Our world economy seems to rely on perpetual annual growth. We are facing a conundrum: we know we need restraint, but we also want growth and consumption, which drive the global economy. It is seen as good if individuals exercise frugality, but bad if everyone does so at once. The fact is that a return to levels of consumer spending of past decade is ultimately unsustainable ecologically. A recent (2003) Church of England Doctrine Commission report contrasted the more static economy of the Old Testament world in which material aspirations were modest. At that time any excessive accumulation of wealth inevitably led to the impoverishment of others, and hence the need for sabbatical/ jubilee years to ensure release from slavery and the return of land to its original owners. There is of course a huge gulf between Old Testament times and the twenty-first century. But there are parallels: climate change is a possible limiting factor on continued economic growth. So warnings against excessive accumulation of wealth in the Old Testament are increasingly apposite.

In his 2007 book The Economics of Climate Change: the Stern Review Nicholas Stern looked at economic growth forecasts and sought to predict the ecological outcomes. Perhaps there is also a need to model in the other direction: to determine the level and type of global economic growth commensurate with a sustainable planet, and then for countries and global institutions to seek to manage the world economy on such a basis.

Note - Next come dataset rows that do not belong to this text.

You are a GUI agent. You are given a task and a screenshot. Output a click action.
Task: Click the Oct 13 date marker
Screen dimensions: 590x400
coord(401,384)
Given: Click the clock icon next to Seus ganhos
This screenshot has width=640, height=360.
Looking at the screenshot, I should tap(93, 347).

What sort of growth is sustainable? There needs to be a linkage between repairing the financial crisis and repairing the planet. But the failure of Copenhagen shows that this link is not yet being made.

Conclusion

Finally, perhaps the most difficult question is what can we do about all this? In July I attended the National Prayer Breakfast. At a lecture by Stephen Green I asked about support and teaching from the churches for Christians in the financial workplace, particularly the City. Green agreed that this was a good point. The fact is that there are many Christians in the City, in business and finance, like Stephen Green himself, Ken Costa and many, many others. Jesus said in the Sermon on the Mount, ‘You are the salt of the earth. But if the salt loses its saltiness, it is no longer good for anything…’ Why were we not salt and light in the recent crisis? As John Stott has said,

It’s no good blaming the meat and the bacteria that make meat putrefy; it’s the fault of the salt that’s not there to stop it going bad…It’s our fault…If only we could be the salt of the earth as we were meant to be, and refine, and reform and rescue for Jesus Christ.’

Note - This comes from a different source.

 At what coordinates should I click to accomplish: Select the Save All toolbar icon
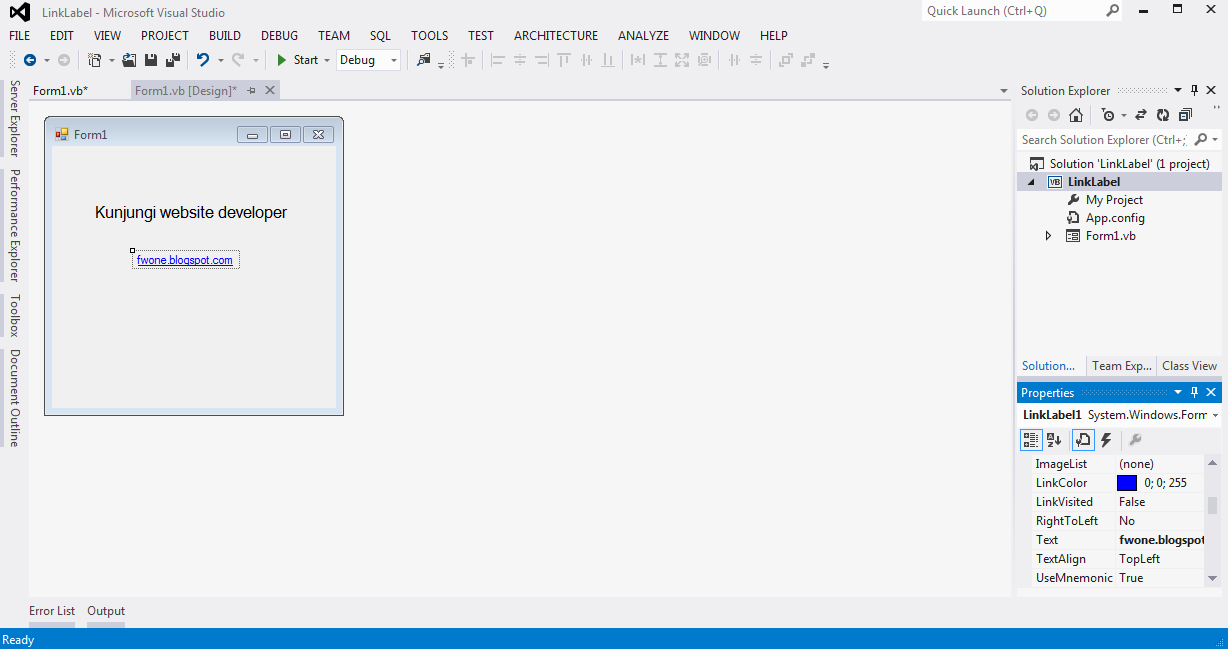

This is a challenge for me as a clergyman. The church has provided its congregations, of which we’re a part, with the tools, support and encouragement and prayer necessary to be able to be the salt, which can preserve or indeed transform the structures at work. Perhaps we have a false view of relationship between the ‘sacred’ and the ‘secular’ – but that would be the subject of another session. As for me, perhaps I’ve been too busy over the last 33 years getting on with the job and fitting in ‘church’ to think deeply enough about how they should be interrelated.


Simon Braid recently retired from the accountants KPMG and is now a non-stipendiary priest.